The Spoon Theory was created by Christine Miserandino in 2003 to represent energy rationing when struggling with a chronic illness.
She had lupus, and one day while hanging out at a diner with her friend, she used spoons to demonstrate what it meant to have limited energy.
Her friend had been with her to doctors’ visits and had seen her daily struggles, so Christine was surprised when her friend asked her what it was like to have lupus and be sick.
Christine used spoons to represent units of energy a person can have, and how chronic illness requires advanced planning, so that she didn’t run out of energy by the end of the day. Each spoon is used to measure the amount of mental or physical energy a person has available for daily living.
Each activity requires one or more spoons. Once you run out of spoons, you need to rest to replenish your spoons.
For example, let’s say you have ten spoons. You use one to shower (two if you want to wash your hair) and another to get dressed. You need food to fuel you, so you prepare a simple meal, which uses two spoons (because you want to nourish yourself instead of eating a bowl of cereal), and then you eat it, using another spoon. You have already used half your spoons, but your day has just begun.
With only five spoons left, how would you use them to prioritize what to get done in a day? How can you support your own wellness when only five spoons are left?
Many people struggling with chronic illness have a limited number of spoons, which represent energy, to expend throughout a day. This theory helps explain what it is like living with limited energy, and how it is necessary to plan around that limiting factor.
For some people, limited energy is compounded by the fact that rest may not replenish their energy reserves that day. Some people can benefit from napping, while for others, energy reserves can’t be replenished that day.
Many tasks that most people take for granted each day present a difficult decision when confronted with limited energy. Skipping a meal can cost a spoon, but so does preparing one.
Getting groceries will cost you a spoon. Will you have enough energy to make a meal? Driving to a restaurant will cost you a spoon too. Which choice will allow you to get food and eat it too?
What about the clean up afterward? Dishes need to be cleared or washed too.
The whole day is fraught with these kinds of decisions. How do you prioritize daily tasks when confronted with these types of decisions?
How do you prioritize wellness, when you can’t even get necessities done?
This theory resonates with many people with chronic health issues. The daily frustration of having to prioritize each small detail of a day was finally being explained in a tangible way to those who were having difficulty grasping what it means to live day after day with a debilitating health condition.
Fatigue and Mast Cells
One study reveals that 54% of people with mastocytosis have fatigue compared to healthy individuals who experienced no fatigue.
Histamine and mast cell involvement can leave you struggling with fatigue and limited energy, and many health conditions that have fatigue as a symptom have been shown to have histamine or mast cell involvement such as chronic fatigue (1) , fibromyalgia (2 , 3) , and IBS (4).
How is your energy? Do you have a limited amount you are able to accomplish in a day? Do you make daily decisions about where or what your energy should be used for each day? Are you exhausted well before your peers, making it hard to socialize?
Are you a spoonie?
Dietary Steps That Give You More Spoons
Nourish yourself: A body can’t have energy without the right fuel. Stay away from processed or packaged foods. Prioritize vegetables and good quality animal proteins each day. These are the most nutrient dense foods, so will give you more sustained energy throughout the day. Make sure breakfast contains meat and vegetables too.
Ask for help: Is there someone who can prepare a batch of nourishing soup or stew (made with a low histamine stock) each week? It can be hard to ask for help, but friends, family members, or church groups can be a good place to start. If you don’t have enough spoons to prepare food, asking for help is an important step. Freeze the soups or stew into serving sizes to keep histamine content low, and thaw as needed.

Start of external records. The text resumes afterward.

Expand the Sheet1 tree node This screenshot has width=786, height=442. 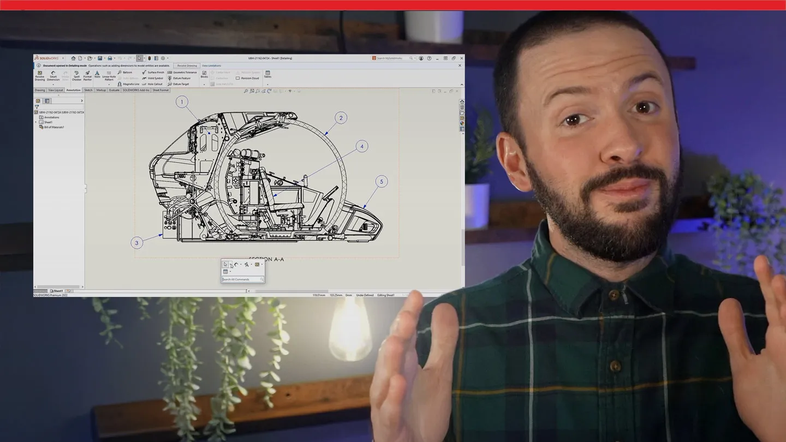coord(36,122)
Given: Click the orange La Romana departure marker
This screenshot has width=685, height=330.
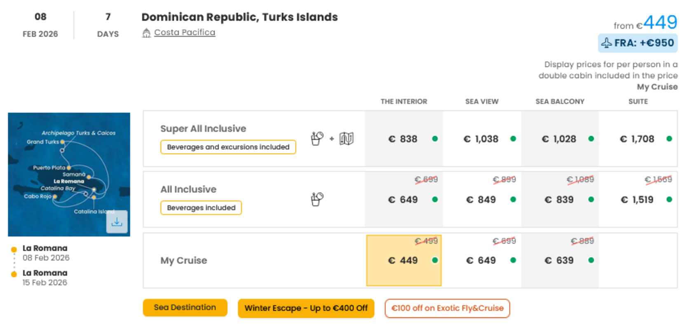Looking at the screenshot, I should 14,250.
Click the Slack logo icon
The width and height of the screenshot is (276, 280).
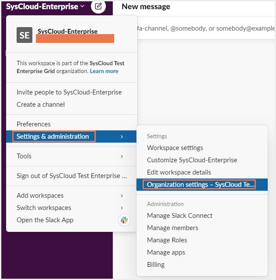[124, 220]
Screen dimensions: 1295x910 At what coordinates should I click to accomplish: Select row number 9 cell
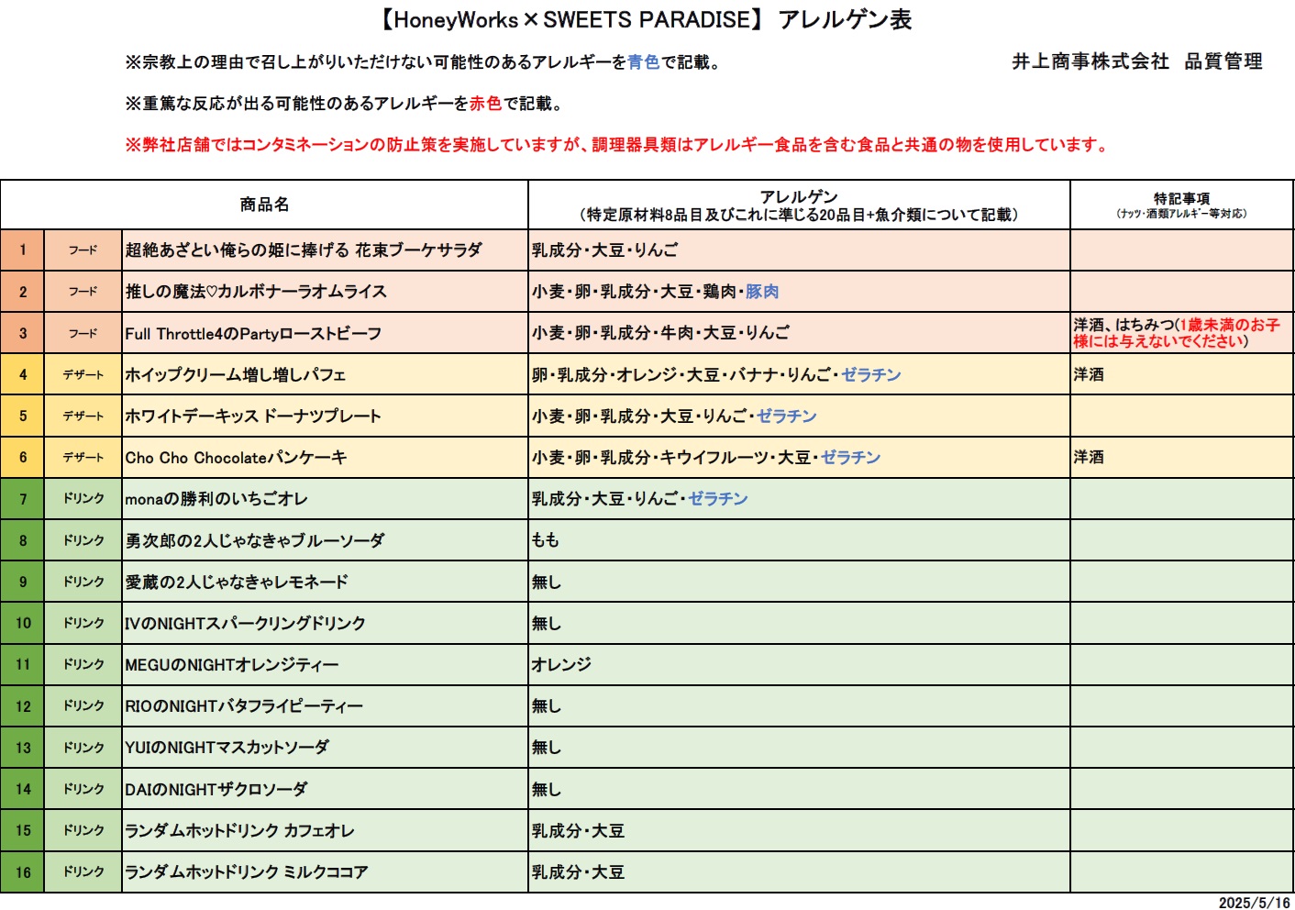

Get groceries delivered: Ordering groceries online has never been easier, and many stores have the option of setting up a reoccurring order, saving you from having to order each week. Choose a store that has frozen meat available, so histamine content stays low. Use our Shopping List to help you know what foods to order.
Cook with a pressure cooker or Instant Pot: The shorter cooking times keep histamine content low, and you can cook meat straight from frozen. It doesn’t get much easier than that.
If you are sensitive to a variety of foods, seek medical advice: Eating foods that are “healthy”, won’t be healthy for you if they create more inflammation and symptoms in your body. Talk to your doctor about strategies to calm your mast cells, so that you are able to tolerate more foods. Our cookbook is here to help too.
Whether or not you identify as a spoonie, the concept can be useful to help you:
Understand the need to prioritize tasks from an energy consumption perspective.
Explain your limited energy to family and friends. Share this blog post with them using the buttons below!
Monitor changes over time. Are you losing or gaining spoons?
We sincerely hope that Histamine Haven can help you gain spoons!